— Input for this task —
────

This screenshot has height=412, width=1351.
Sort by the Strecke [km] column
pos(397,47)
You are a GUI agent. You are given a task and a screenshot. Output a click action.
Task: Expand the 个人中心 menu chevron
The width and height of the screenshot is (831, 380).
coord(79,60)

────

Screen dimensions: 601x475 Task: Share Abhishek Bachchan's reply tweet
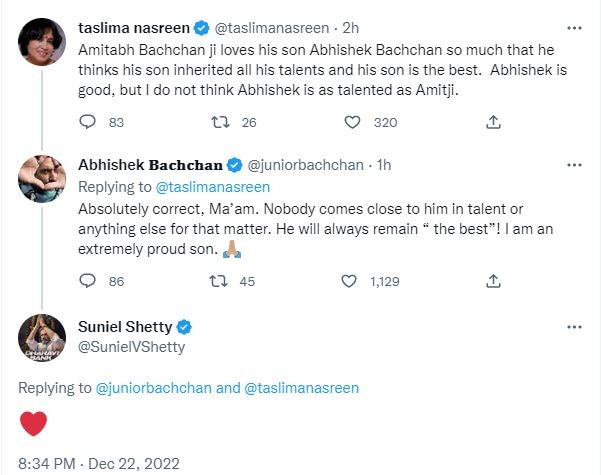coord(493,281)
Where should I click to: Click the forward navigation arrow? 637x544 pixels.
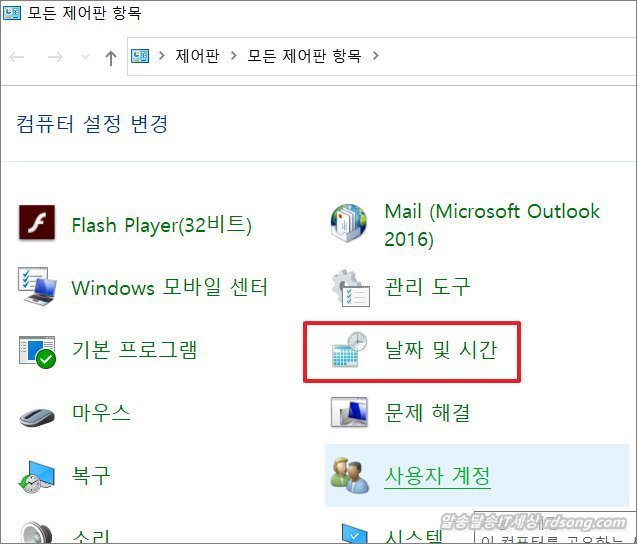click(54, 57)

────

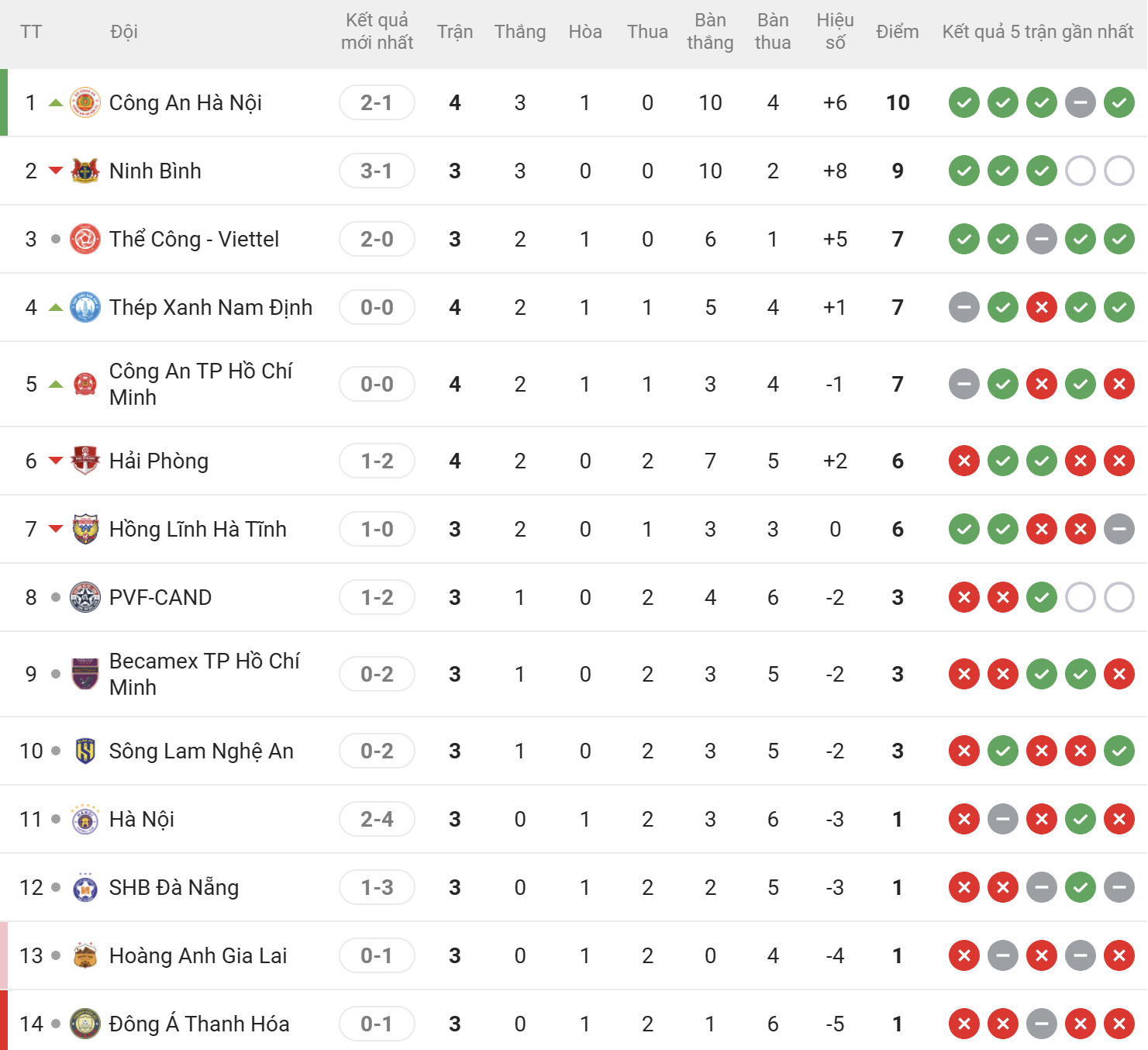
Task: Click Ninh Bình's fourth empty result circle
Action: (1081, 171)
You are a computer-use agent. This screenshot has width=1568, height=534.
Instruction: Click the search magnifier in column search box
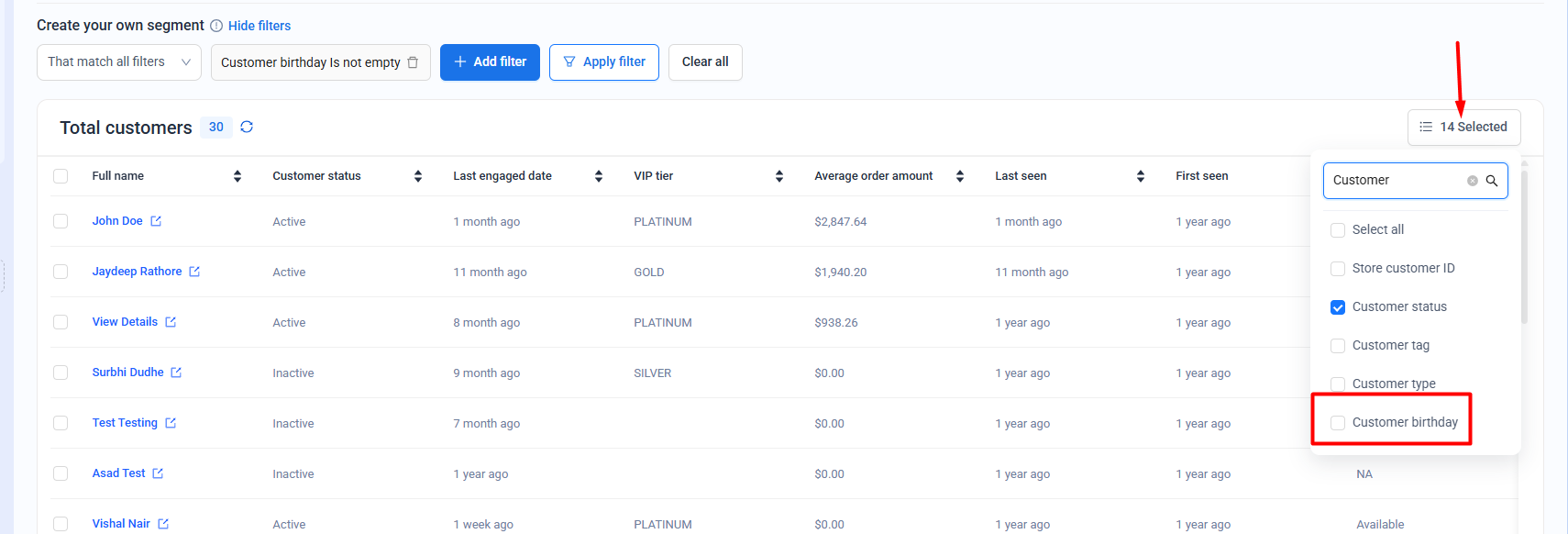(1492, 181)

────

— Exercise —
Reproduce every line from the listing above that holds the word "agent".

— Problem solution —
You are a GUI agent. You are given a task and a screenshot. Output a click action.
You are a computer-use agent. This screenshot has width=1568, height=534.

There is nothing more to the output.